Embora Bangladesh seja maioritariamente muçulmano, como muitos na sua profissão, Sujon é hindu. Os hindus foram apontados para a perseguição durante a guerra de independência do país do Paquistão e continuam sujeitos a discriminação. Ele também é um dalit, pertencente à casta conhecida por todo o sul da Ásia como “intocáveis” e expedido para empregos de homens.

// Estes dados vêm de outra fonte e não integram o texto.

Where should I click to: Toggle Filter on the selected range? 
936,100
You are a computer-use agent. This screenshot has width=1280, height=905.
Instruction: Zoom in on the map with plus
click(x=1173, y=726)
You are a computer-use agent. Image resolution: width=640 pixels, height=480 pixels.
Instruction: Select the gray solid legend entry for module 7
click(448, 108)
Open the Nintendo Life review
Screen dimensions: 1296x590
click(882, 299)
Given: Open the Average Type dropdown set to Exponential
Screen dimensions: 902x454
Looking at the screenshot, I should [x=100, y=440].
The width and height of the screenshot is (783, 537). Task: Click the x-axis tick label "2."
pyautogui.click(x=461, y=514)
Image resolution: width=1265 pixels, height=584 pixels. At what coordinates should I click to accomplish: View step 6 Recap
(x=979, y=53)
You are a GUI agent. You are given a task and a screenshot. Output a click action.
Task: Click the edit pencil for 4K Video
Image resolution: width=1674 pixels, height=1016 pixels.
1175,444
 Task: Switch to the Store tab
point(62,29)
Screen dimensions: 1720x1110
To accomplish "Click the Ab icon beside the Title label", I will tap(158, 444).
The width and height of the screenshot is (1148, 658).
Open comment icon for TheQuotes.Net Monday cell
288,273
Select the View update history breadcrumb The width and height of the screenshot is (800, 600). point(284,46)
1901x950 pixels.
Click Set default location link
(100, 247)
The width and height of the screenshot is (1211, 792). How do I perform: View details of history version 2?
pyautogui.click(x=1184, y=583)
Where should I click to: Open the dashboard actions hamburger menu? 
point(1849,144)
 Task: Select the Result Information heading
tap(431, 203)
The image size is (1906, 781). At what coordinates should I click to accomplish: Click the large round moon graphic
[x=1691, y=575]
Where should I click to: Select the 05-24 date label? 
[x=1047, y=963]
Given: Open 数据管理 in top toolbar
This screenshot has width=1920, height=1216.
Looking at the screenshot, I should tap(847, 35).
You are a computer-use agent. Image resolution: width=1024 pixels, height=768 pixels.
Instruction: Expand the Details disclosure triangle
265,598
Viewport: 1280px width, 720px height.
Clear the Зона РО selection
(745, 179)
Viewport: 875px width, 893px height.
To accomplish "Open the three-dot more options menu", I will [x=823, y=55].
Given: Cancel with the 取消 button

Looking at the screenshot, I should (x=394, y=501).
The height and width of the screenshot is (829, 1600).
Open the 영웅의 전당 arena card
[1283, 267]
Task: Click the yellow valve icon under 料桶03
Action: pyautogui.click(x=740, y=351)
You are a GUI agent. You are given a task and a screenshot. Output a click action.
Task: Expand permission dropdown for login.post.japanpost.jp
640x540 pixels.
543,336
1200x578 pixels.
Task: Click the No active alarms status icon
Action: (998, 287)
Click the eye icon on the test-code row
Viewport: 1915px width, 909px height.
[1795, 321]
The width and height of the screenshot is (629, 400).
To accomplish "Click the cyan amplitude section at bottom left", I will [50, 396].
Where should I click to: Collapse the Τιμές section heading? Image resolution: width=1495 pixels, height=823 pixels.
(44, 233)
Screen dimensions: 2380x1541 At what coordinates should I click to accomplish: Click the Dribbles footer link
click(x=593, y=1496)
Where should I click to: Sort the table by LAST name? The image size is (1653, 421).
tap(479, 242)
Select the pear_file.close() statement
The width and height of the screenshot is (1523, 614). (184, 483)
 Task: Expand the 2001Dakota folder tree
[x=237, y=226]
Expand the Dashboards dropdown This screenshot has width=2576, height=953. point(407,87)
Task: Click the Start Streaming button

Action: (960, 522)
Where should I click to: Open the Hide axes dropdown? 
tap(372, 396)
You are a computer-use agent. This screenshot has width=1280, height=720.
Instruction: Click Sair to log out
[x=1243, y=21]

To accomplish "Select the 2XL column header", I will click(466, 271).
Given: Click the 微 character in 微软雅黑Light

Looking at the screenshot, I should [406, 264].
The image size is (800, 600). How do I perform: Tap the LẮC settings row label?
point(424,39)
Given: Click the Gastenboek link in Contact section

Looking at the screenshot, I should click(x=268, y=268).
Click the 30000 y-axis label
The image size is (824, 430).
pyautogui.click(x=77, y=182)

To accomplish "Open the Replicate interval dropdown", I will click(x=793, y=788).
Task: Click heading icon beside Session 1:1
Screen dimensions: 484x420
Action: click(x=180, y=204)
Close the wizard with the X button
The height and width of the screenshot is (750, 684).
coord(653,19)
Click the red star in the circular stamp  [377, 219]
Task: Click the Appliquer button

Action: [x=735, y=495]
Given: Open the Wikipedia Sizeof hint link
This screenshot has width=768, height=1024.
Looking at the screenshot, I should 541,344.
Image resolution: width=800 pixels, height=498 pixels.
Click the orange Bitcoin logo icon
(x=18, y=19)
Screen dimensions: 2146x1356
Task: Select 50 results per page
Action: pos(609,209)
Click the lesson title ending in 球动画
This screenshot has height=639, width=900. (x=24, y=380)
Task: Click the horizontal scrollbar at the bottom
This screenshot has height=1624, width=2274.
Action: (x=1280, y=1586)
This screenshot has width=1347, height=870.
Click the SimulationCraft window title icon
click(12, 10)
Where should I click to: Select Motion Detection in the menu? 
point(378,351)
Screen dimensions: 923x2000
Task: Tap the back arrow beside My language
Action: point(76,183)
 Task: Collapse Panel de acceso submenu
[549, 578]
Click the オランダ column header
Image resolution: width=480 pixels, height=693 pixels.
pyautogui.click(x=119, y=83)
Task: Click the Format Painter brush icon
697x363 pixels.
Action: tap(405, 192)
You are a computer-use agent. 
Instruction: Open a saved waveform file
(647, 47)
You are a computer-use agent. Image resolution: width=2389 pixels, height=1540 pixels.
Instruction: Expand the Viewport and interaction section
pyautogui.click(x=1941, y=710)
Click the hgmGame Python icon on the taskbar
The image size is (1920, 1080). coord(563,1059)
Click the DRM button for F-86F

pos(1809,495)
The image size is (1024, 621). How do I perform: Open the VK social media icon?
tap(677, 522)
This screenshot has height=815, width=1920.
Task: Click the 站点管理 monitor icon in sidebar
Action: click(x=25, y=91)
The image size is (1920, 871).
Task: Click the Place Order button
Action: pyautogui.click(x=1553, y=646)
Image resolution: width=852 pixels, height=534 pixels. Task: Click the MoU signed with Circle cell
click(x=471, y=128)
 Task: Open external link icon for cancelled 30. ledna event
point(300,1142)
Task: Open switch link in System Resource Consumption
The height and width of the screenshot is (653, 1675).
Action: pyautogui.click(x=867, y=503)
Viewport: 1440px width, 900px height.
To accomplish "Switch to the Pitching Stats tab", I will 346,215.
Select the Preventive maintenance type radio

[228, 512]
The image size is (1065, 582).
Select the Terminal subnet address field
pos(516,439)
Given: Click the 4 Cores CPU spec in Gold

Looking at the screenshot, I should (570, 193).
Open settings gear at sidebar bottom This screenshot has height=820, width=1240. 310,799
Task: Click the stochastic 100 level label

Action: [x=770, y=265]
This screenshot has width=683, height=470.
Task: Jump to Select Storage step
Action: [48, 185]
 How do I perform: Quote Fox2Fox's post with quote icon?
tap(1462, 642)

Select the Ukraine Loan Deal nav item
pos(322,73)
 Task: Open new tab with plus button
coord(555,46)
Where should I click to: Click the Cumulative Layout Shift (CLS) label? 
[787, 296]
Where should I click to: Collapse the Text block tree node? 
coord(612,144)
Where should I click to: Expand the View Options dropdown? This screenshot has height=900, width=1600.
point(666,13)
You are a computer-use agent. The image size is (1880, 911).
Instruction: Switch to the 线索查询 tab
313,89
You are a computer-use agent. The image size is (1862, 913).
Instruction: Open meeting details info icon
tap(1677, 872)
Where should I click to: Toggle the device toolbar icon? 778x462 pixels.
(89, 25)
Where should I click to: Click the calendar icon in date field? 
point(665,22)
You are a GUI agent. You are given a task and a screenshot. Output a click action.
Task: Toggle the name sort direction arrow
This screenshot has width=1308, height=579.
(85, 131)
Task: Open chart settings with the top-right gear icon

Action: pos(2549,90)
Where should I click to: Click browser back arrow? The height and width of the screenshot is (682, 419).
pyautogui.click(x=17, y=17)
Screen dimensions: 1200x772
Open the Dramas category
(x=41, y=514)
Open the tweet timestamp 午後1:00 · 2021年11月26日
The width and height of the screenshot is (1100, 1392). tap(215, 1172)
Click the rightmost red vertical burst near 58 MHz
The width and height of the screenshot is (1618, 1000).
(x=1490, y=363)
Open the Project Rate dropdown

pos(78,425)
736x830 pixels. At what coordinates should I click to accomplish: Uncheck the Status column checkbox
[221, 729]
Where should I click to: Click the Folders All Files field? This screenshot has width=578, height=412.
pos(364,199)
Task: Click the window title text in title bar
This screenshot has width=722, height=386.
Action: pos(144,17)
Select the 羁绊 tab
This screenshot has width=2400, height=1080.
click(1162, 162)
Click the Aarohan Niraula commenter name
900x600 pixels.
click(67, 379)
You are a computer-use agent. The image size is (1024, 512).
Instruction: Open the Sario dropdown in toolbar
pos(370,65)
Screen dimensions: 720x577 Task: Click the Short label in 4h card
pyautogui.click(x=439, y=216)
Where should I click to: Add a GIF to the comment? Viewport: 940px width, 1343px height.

Em Bangladesh, eles são chamados pelo termo depreciativo methor – “aqueles que limpam merda”.
“Eu herdei isso dos meus antepassados e não tenho outras habilidades de trabalho”, diz Sujon, que é alto e na casa dos 40 anos, com uma cara longa e magra e bigode arrumado. “Tenho uma família para manter, filhos para oferecer educação e contas mensais para pagar, incluindo aluguel”. Sou obrigado a fazer este trabalho, embora saiba que me traz desrespeito e desgraça”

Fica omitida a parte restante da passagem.